### Target pointing data:
──────────
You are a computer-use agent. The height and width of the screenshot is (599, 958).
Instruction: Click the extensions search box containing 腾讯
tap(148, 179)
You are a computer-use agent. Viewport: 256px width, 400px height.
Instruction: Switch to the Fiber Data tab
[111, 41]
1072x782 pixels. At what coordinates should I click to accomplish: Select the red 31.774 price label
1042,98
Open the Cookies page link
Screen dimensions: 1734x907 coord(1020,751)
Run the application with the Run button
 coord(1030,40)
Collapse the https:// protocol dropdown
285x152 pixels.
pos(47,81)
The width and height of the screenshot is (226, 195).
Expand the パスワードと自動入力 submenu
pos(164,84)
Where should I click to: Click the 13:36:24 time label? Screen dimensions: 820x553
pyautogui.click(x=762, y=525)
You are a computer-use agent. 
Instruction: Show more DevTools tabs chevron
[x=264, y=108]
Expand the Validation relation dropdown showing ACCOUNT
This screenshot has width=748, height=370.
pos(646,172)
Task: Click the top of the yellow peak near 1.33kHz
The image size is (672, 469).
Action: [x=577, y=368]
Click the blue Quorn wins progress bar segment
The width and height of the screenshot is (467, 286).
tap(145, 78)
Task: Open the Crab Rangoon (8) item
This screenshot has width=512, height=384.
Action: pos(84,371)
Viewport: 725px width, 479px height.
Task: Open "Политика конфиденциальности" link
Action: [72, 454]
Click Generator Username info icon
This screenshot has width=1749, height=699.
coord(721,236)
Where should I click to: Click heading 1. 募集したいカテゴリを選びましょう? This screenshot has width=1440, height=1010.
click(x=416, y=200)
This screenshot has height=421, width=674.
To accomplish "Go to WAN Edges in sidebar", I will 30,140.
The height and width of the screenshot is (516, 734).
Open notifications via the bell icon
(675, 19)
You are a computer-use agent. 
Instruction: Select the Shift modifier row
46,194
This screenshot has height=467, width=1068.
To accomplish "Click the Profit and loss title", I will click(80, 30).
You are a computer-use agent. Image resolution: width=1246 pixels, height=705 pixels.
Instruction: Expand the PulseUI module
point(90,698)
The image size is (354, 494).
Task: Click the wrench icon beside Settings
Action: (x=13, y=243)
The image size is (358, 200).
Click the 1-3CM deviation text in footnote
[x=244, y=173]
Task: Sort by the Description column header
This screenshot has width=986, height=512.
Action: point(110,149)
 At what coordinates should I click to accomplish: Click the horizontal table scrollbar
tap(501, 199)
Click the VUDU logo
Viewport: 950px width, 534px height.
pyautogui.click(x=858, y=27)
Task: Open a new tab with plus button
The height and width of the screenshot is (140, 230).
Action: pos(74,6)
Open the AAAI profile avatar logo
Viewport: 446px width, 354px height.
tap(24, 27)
──────────
### Task directions:
Rewrite the records from the line containing "Task: Open a new tab with plus button" through the end of the records, swapping "screenshot" for "image" and leaving everything else unchanged.

### The response:
Task: Open a new tab with plus button
The height and width of the image is (140, 230).
Action: pos(74,6)
Open the AAAI profile avatar logo
Viewport: 446px width, 354px height.
tap(24, 27)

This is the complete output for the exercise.